If you have arguments, make them. What is your explanation of the sudden shift in Democrats' view of Biden? Was his condition much worse on June 27th than in the previous months? If not, was a problem obvious to viewers of the debate not seen by high status Democrats who observed Biden at first hand over the previous months and knew others who did so?
If it wasn't a preference falsification cascade, what was it? Most the leadership of a party reversing their view of who should be president in less than a month requires an explanation.
The problem I have is with your conclusion paragraph that asserts things about woke orthodoxy and DEI being merely a social contagion.
We have the records of right wing activists themselves, Rufo mainly just outright detailing how he would weaponize various terms like Critical Race Theory and DEI and broadly associate the entire left with a very loose mish mash of just stuff that is kind of meh.
Your usage of those terms is a social contagion phenomenon although it is very much contrived. No one even cared about DEI until like 2 years ago and now it is one of the core problems of our time. How real the issue is in your mind is totally manufactured.
I have another explanation for the current gnashing of teeth about the oppressor/oppressed framework and woke in general that people on your side hardly grapple with. It is a natural and atavistic framework. I see people generate these large tweet threads about oppressor/oppressed framework at the core of wokism and we utterly evil/destructive it is. Then, a couple of tweets later they will use the same framework implicitly to cheer on the Denver Nuggets to beat the Lakers or Jon Snow to kick Ramsey Bolton's ass because they are underdogs.

Short problem A: In the comment exchange about Biden and woke politics, which activist is named as detailing how he would weaponize terms like Critical Race Theory and DEI?
Short problem B: Carry the comment exchange about Biden and woke politics forward from its last sentence.
The records aren't needed here.

Entries provided:
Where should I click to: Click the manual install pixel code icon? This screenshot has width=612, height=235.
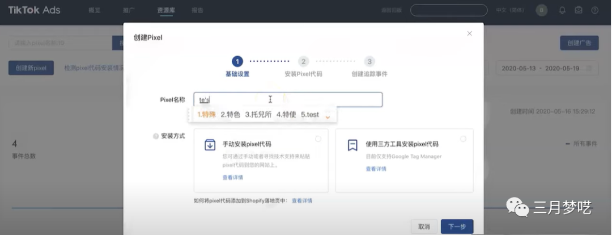point(210,145)
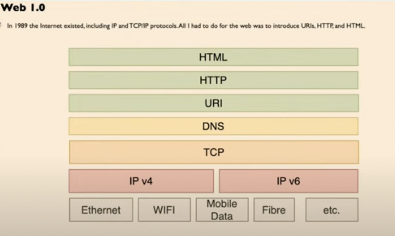
Task: Select the Mobile Data box
Action: (x=222, y=209)
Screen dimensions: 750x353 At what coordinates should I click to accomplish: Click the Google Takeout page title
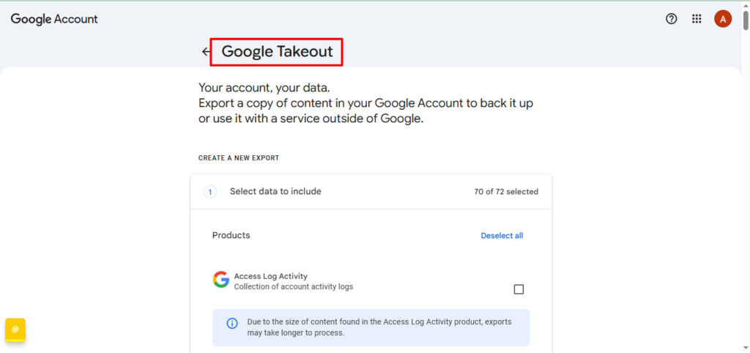tap(277, 52)
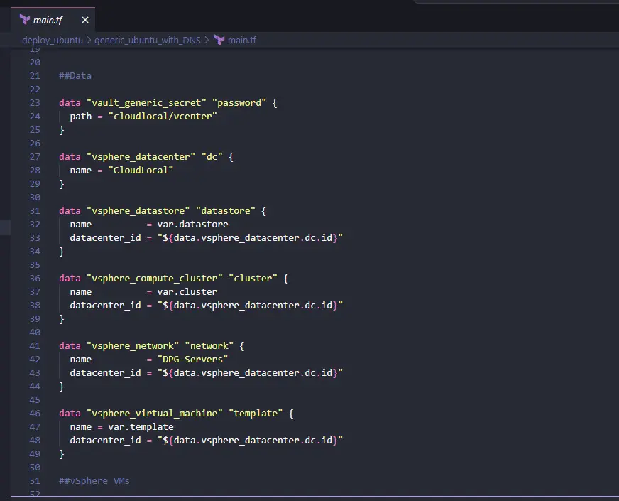The image size is (619, 501).
Task: Click the var.cluster reference
Action: (x=187, y=291)
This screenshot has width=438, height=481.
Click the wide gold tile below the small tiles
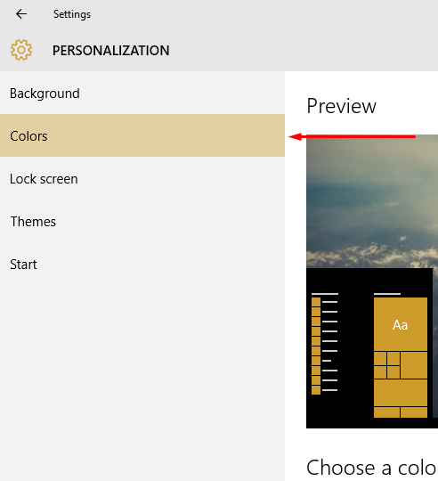[401, 393]
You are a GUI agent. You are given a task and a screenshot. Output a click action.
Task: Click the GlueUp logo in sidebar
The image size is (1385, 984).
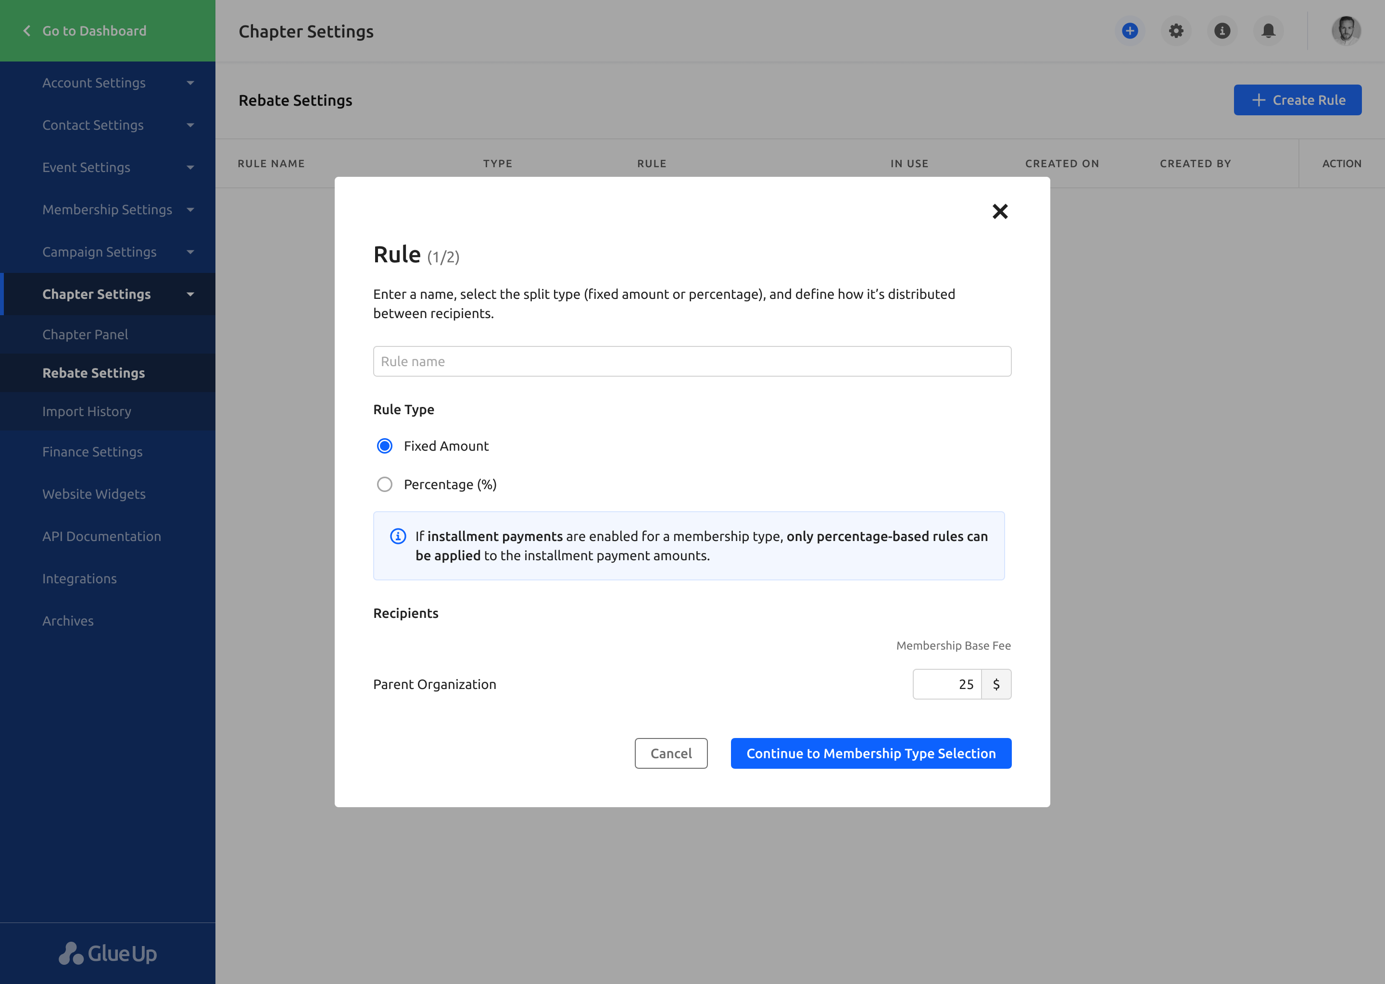(x=108, y=953)
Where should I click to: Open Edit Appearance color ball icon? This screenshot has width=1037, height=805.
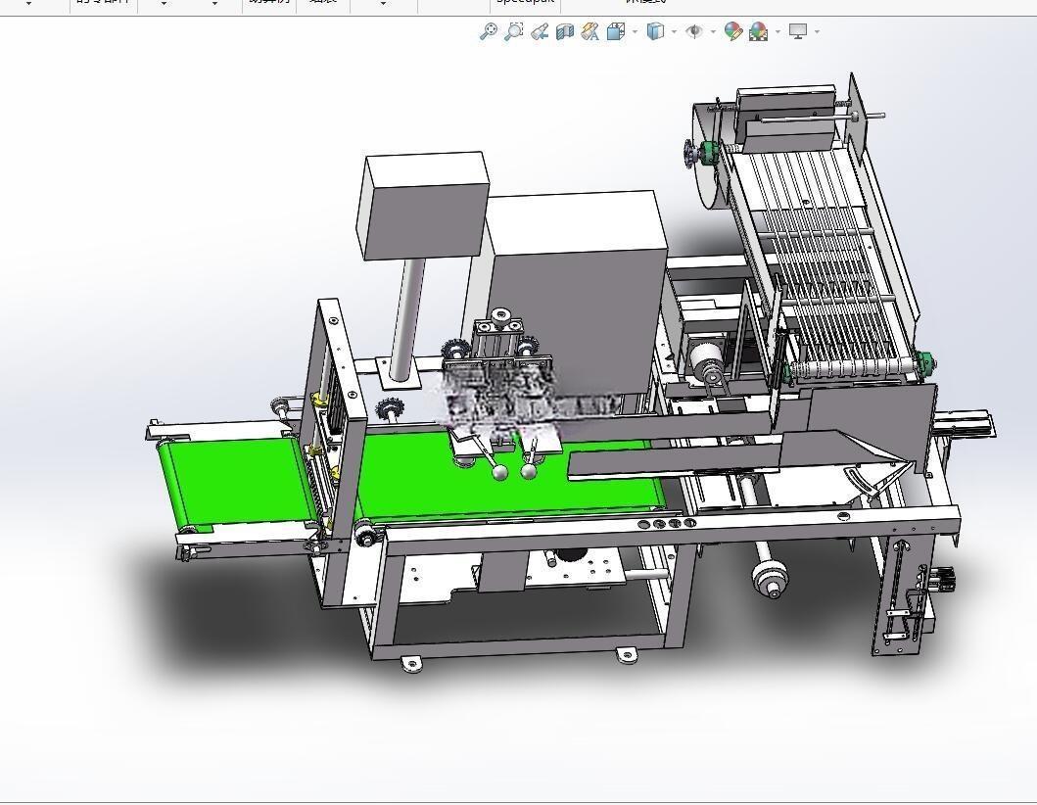pos(732,31)
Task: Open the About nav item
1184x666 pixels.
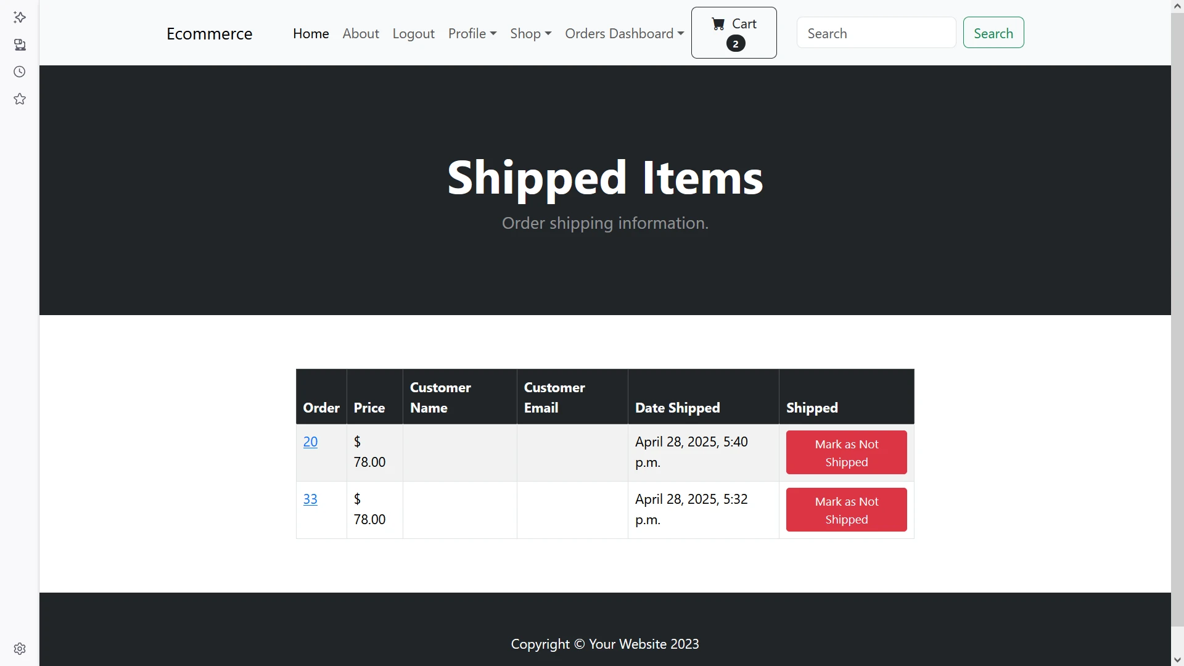Action: [361, 33]
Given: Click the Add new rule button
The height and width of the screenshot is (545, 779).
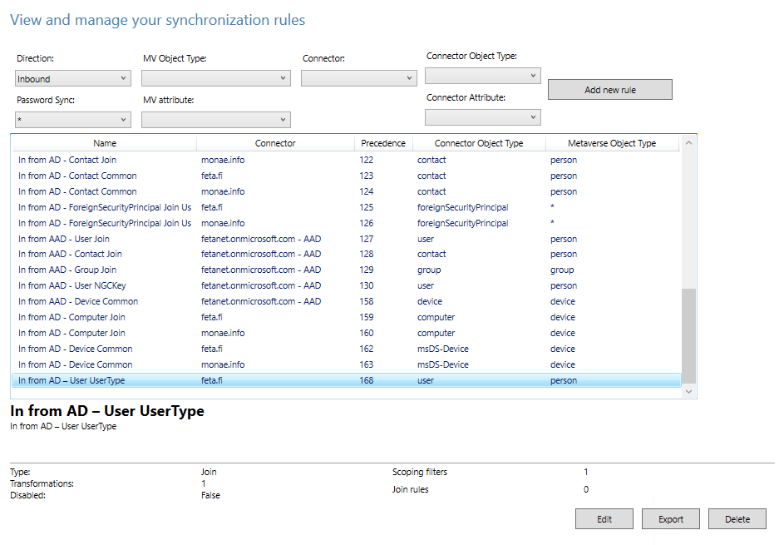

Output A: Rufo.

Output B:
I checked my old blog for references to DEI and Woke. No references to DEI more than two years ago but multiple negative references to "woke" going back more than four years. References to "affirmative action" and "diversity," earlier euphemisms for racial preferences, go back more than seventeen years. So I don't think my concern with these issues is due to Rufo.
Are you arguing that support for DEI is not, as Albatross described it, a position that rose very rapidly to orthodoxy? That it doesn't have significant effects? That it did rise fast but the reason was new and convincing arguments for it? I'm not sure what substance of my argument you are disagreeing with.
DEI effects are assertions. No one has ever done any work to demonstrate a material impact on the economy. My general intuition of a white male having to go to BU versus Columbia is of insignificant importance to the economy. It mostly hits on our animal fairness/justice instincts.
Yes, I am claiming this is a contrived issue with very little effect on the "economy". It is in a class of things like, "whatever happened to MS-13" right wing issues.
So you are not disagreeing with anything either I or Albatross wrote. The post wasn't about DEI, it was about preference falsification and its collapse.
You just want to record your disagreement with his, and my, opposition to DEI.
Aside from the effect on college admissions, do you think the existence of an orthodoxy in college employment, requiring that one hold certain political views in order to be hired as a professor, might have undesirable effects, in particular make it harder to discover errors in the current orthodoxy?
It seems you are describing more than preference falsification in you are characterizing aggregate preferences, what is weakly believed, what is true/false, and which ones can be falsified... Your characterization is wholly different than mine. I see very little importance in the world of affirmative action, DEI, or woke. I consider those issues trivial.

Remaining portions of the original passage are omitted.